If you want to go all solar, you have to consider total energy consumption, which is about 3 TW...
Right, current primary energy use. Converted to electric transportation, heat pumps, etc, 2 TW is about right.
 
  • #6
mfb said:
1/10 works for the US I guess, in Europe you still need the best places to get 1/10 of the installed capacity as average power.

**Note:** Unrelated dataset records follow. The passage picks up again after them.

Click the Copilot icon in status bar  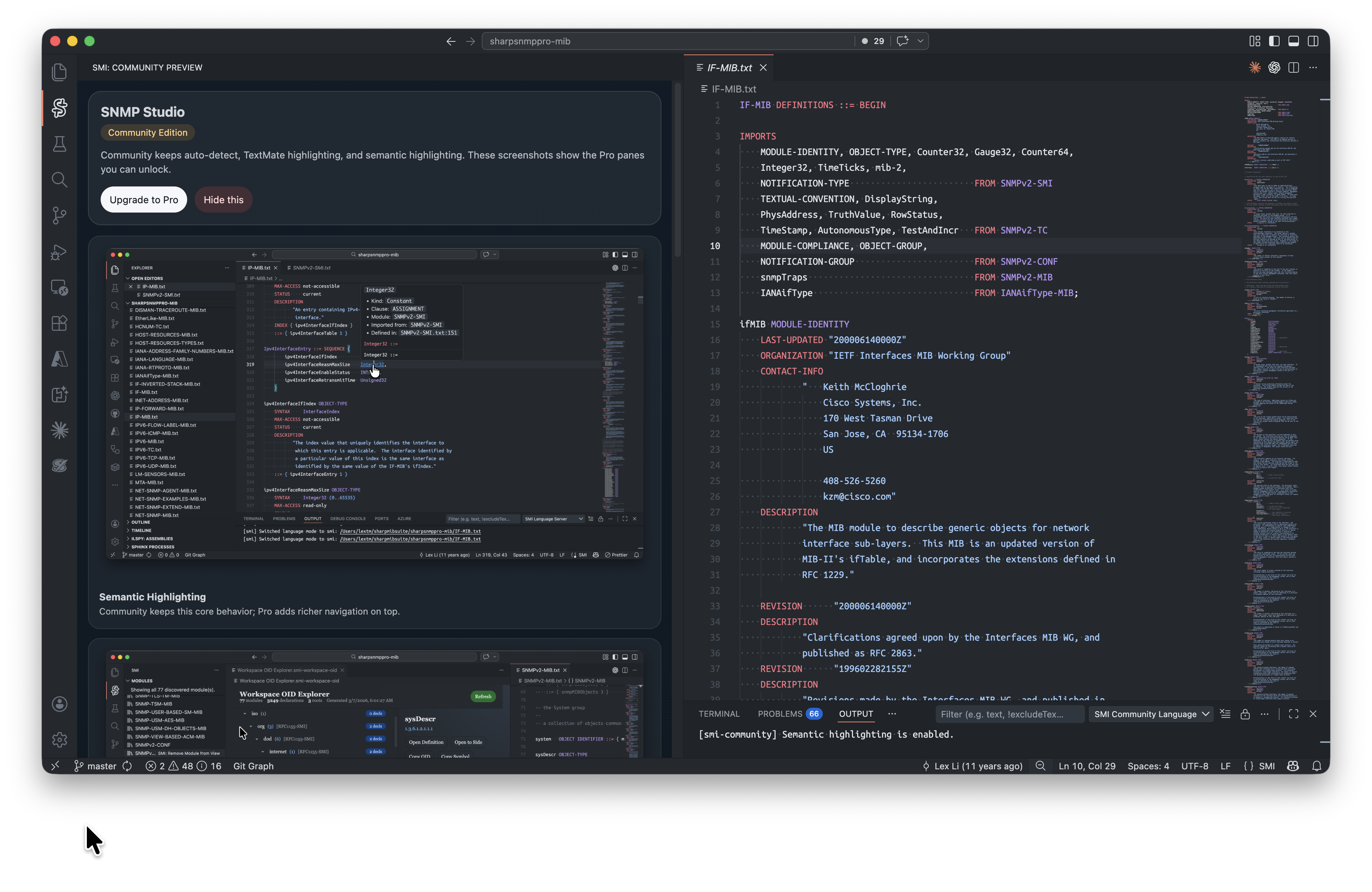pos(1293,766)
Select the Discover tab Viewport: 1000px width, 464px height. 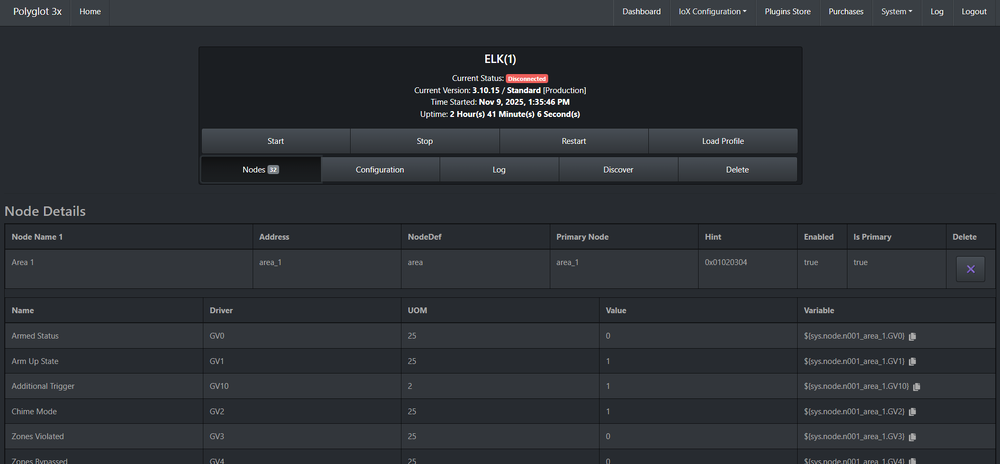pos(618,170)
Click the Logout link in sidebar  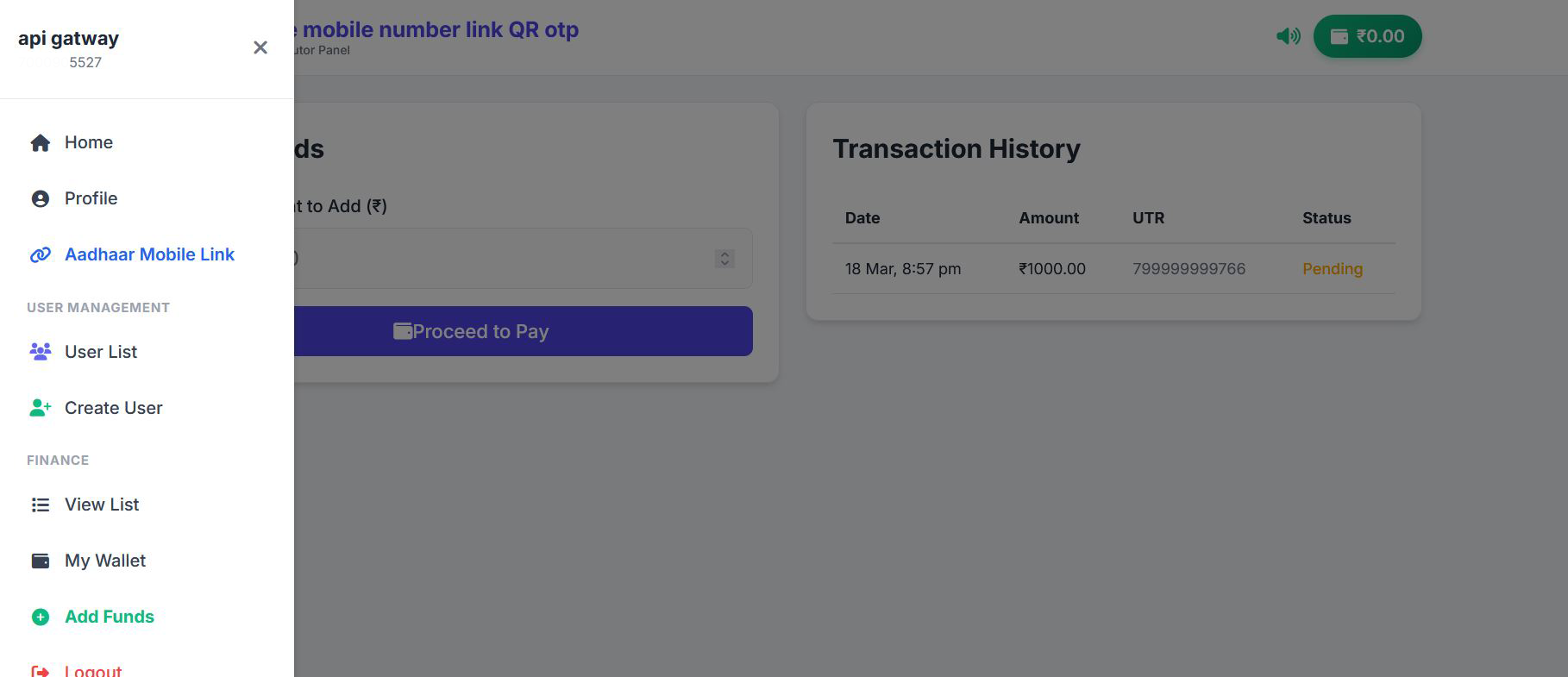[92, 671]
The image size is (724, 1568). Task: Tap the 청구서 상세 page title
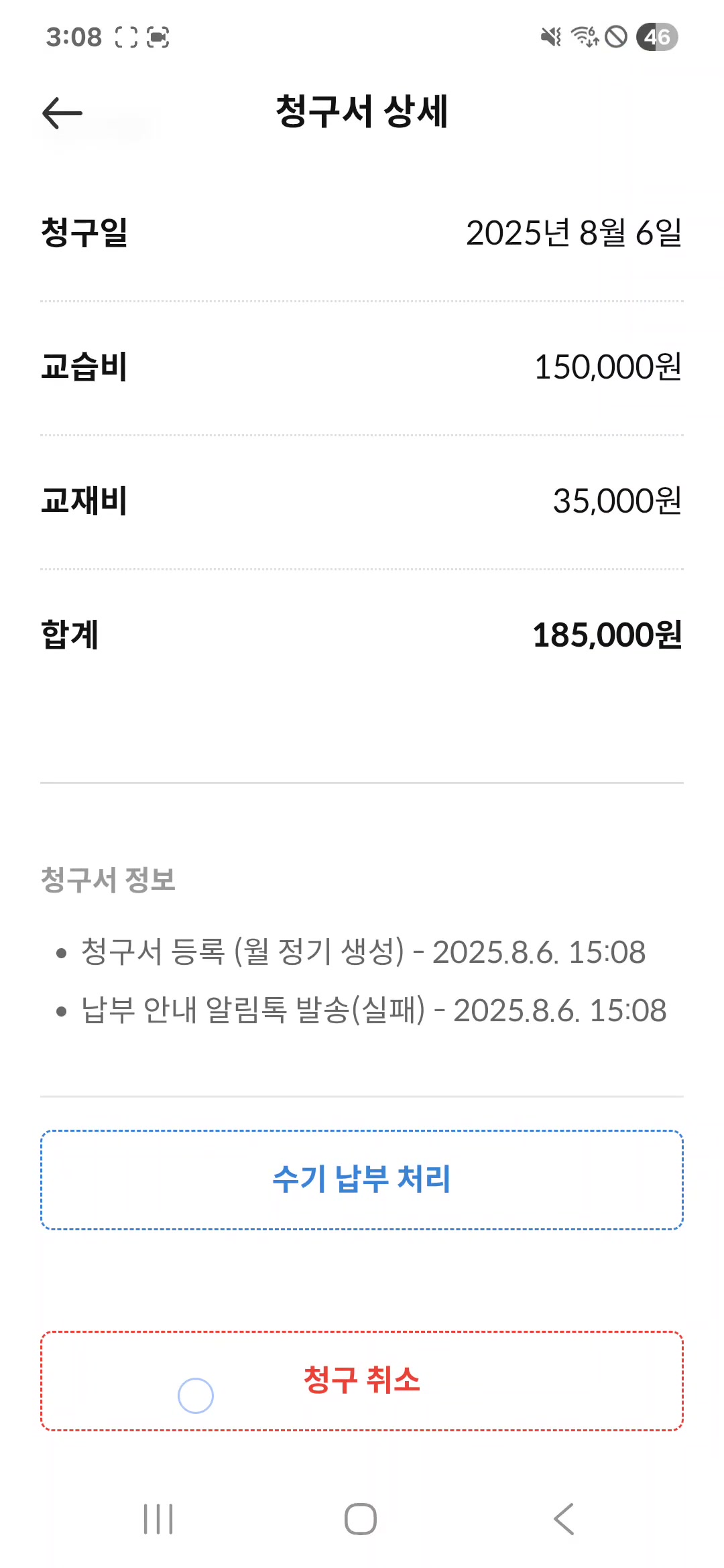(x=362, y=111)

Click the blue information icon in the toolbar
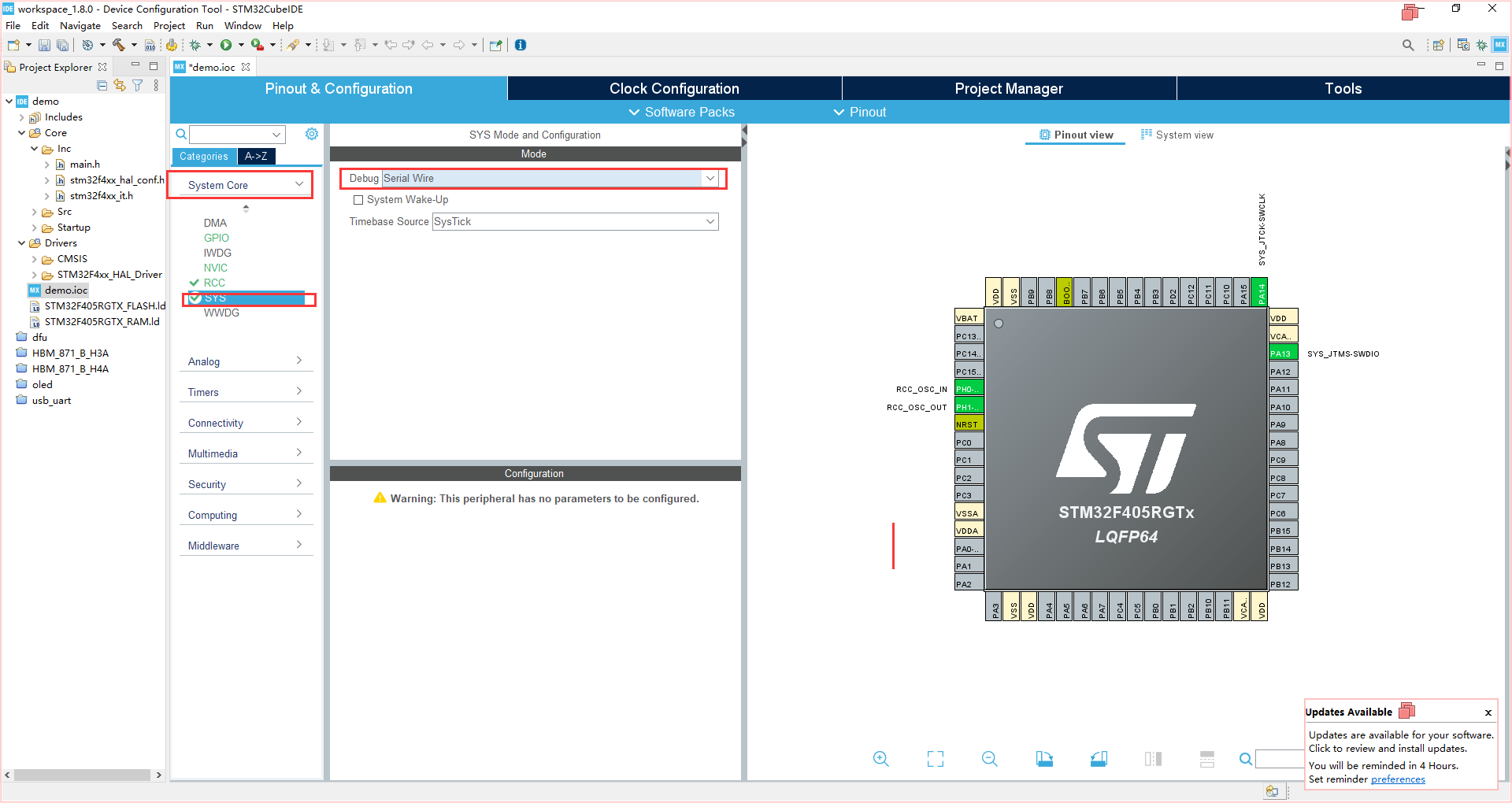(x=521, y=45)
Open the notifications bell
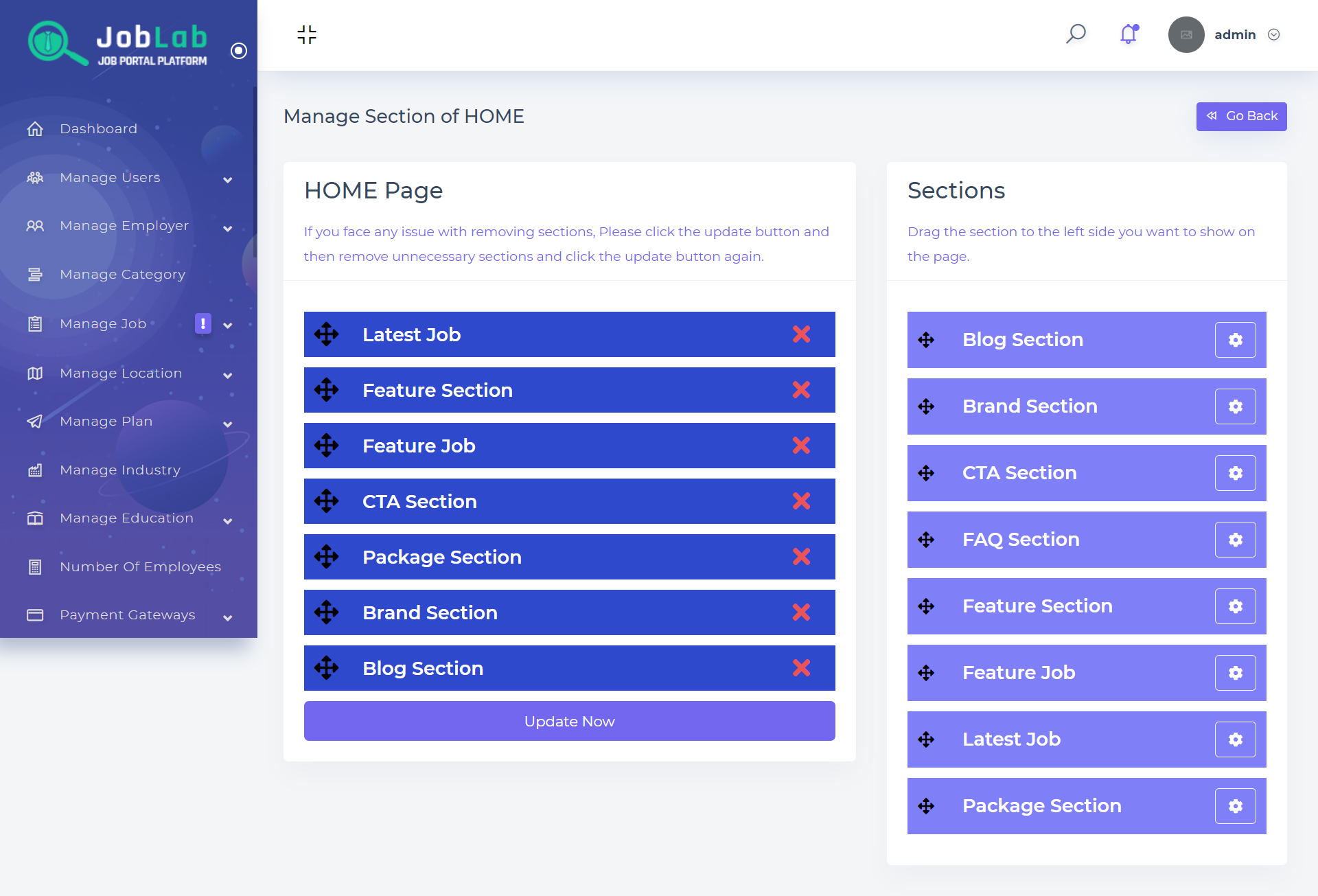This screenshot has width=1318, height=896. (x=1128, y=34)
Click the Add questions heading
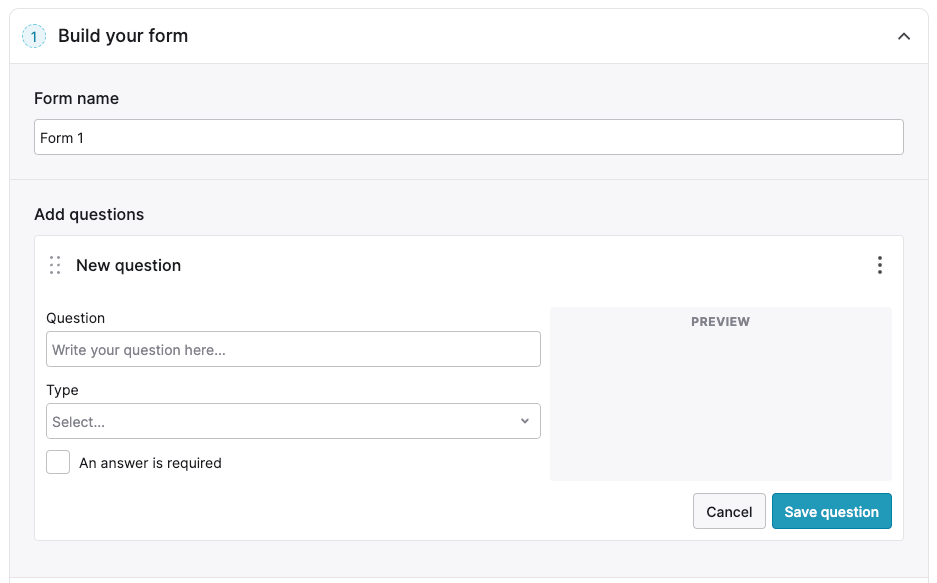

Capacity factor in Arizona is 25%. Today. Not theoretical, it's what realized now.
 
  • #7
Mentors - Request title be changed to

"is it practical to generate all US power by solar PV? "
 
  • #8
Expect one landowner lawsuit per mile, so maybe more trillions for lawyers.
Hooray for NIMBY's. @anorlunda you really nailed it.

The whole concept has problems with practicality. Especially the "political" aspect. One example --
1. All of the existing scada systems would need some sort of realtime control, centralized.
2. It would take trillions to upgrade the electric grid. My 2005 WECC map show Texas with 2 tie lines, good luck pushing 80000MW through them or getting TX to change it's 'yee-hah' policy on electric system management. Which will not fit #1 at all.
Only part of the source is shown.